In 2014, the World Health Organization published a report titled “Social Determinants of Mental Health,” which investigated how various “social, economic, and environmental circumstances” influence mental wellness across various populations. The report found that individuals and communities disadvantaged by factors such as race, gender, or socioeconomic class were the most likely to suffer poor mental health.

In England in 2007, researchers measured the rates of common mental illnesses, such as anxiety and depression, and how they correlated with gender and household income. Between men in the highest-earning 20% of the population and those in the lowest-earning 20%, there is almost a 15% increase in the prevalence of mental illness. Lower-income women were also more likely to experience mental illness than their higher-income counterparts, but that difference is closer to 7%–half of what it is for men.

So what does this mean? Income inequality cannot be measured in the chemical makeup of the brain, yet it appears to have a statistically significant impact on mental health.

Looking at these findings through a sociological lens–rather than a medical one–suggests a range of possibilities. Could it be that men are emotionally impacted more by poverty because of a cultural expectation to provide for their families? Since women’s rates of mental illness across income levels are more consistent, but much higher, perhaps financial inequality is not the main barrier to ending sexism? Maybe both? Or neither? Regardless of your conclusion, the existence of this sort of data calls into question the theory that mental health is governed by biological factors alone.

Not only do social inequalities lead to declining mental health, but they also impact who is able to seek out and receive quality care.

A 2017 report by the American Psychiatric Association found significant racial disparities between those who need mental health treatment and those who actually receive it. Among mentally ill adults in 2015, white Americans were 17% more likely to receive mental health services than black Americans, despite both races reporting similar rates of mental illness. The APA theorizes that this could be due in part to a lack of cultural diversity and understanding within the healthcare field–patients from minority populations may worry that their healthcare provider will not recognize or understand how experiences of discrimination impact their mental health.
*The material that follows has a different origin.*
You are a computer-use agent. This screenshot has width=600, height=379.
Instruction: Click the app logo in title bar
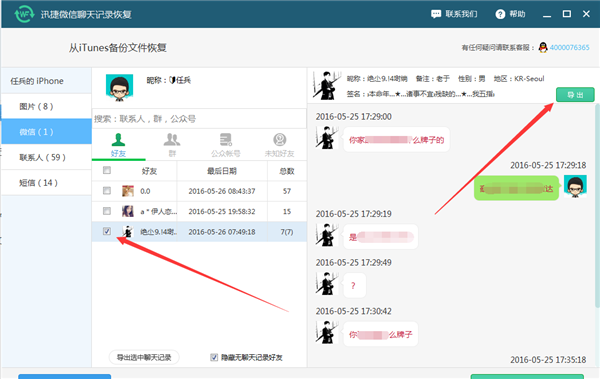[x=24, y=14]
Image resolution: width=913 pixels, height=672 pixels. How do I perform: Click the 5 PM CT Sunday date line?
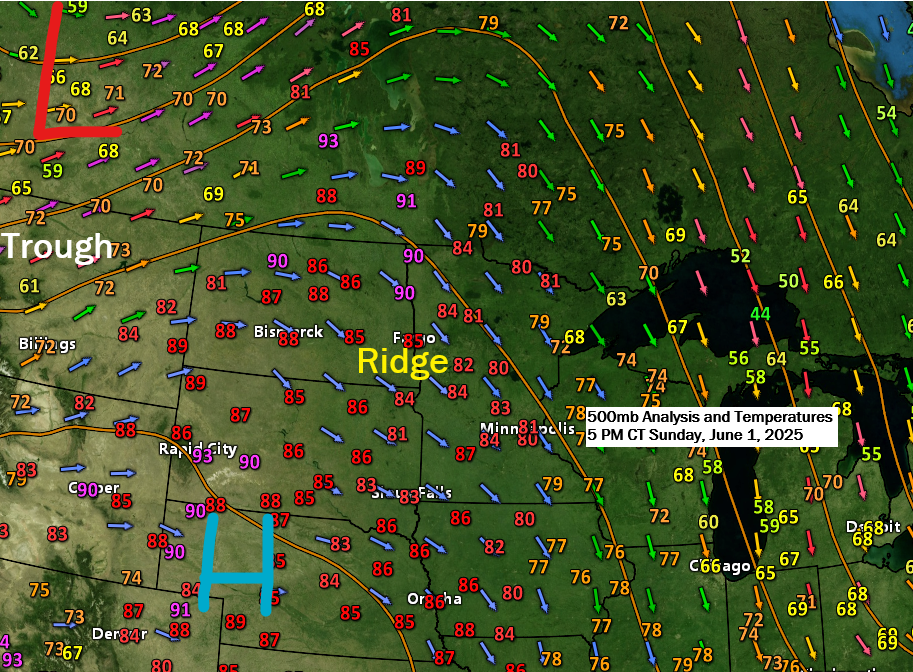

What makes mental health is not just the absence of mental illness.

The WHO report defines mental health as “a state of well-being in which every individual realizes his or her own potential, can cope with the normal stresses of life, can work productively and fruitfully, and is able to make a contribution to her or his community.”
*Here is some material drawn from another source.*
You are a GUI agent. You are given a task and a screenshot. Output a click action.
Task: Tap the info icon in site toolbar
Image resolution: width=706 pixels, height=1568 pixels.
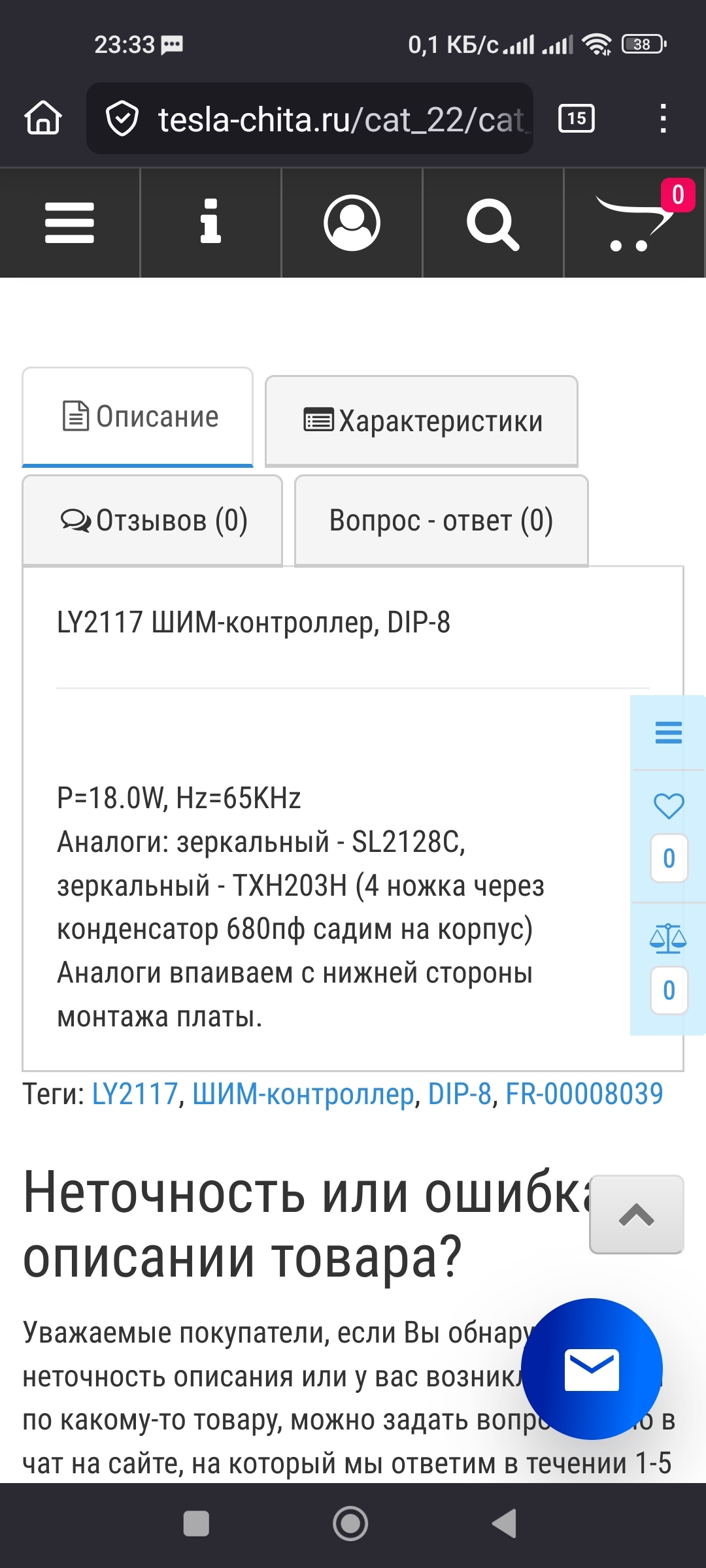(x=210, y=223)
As you can see, this definition encompasses far more than can be measured chemically or treated medically.

In 2017, a representative for the Office of the United Nations High Commissioner for Human Rights issued a statement echoing many of the same conclusions reached by the WHO report.

“Biomedical interventions will remain as an important treatment option for severe depression and other mental health conditions. However, we should not accept that medications and other biomedical interventions be commonly used to address issues which are closely related to social problems. There is a need of a shift in investments in mental health, from focusing on ‘chemical imbalances’ to focusing on ‘power imbalances’ and inequalities.”

So how can we start working to improve mental health for everyone?

We now know that what makes up mental health is much larger than can be defined by the medical model alone. This means that our ideas of what constitutes healthcare and treatment for mental illness will need to expand as well. Improving mental health in our society will require action from all angles: from pushing for insurance coverage for non-pharmaceutical treatments to working to increase racial diversity and cultural sensitivity in the medical field.

There are no simple solutions for complex problems. But, if we as a society begin to address these underlying factors that impact mental health, the positive effects of our actions will be felt for generations to come.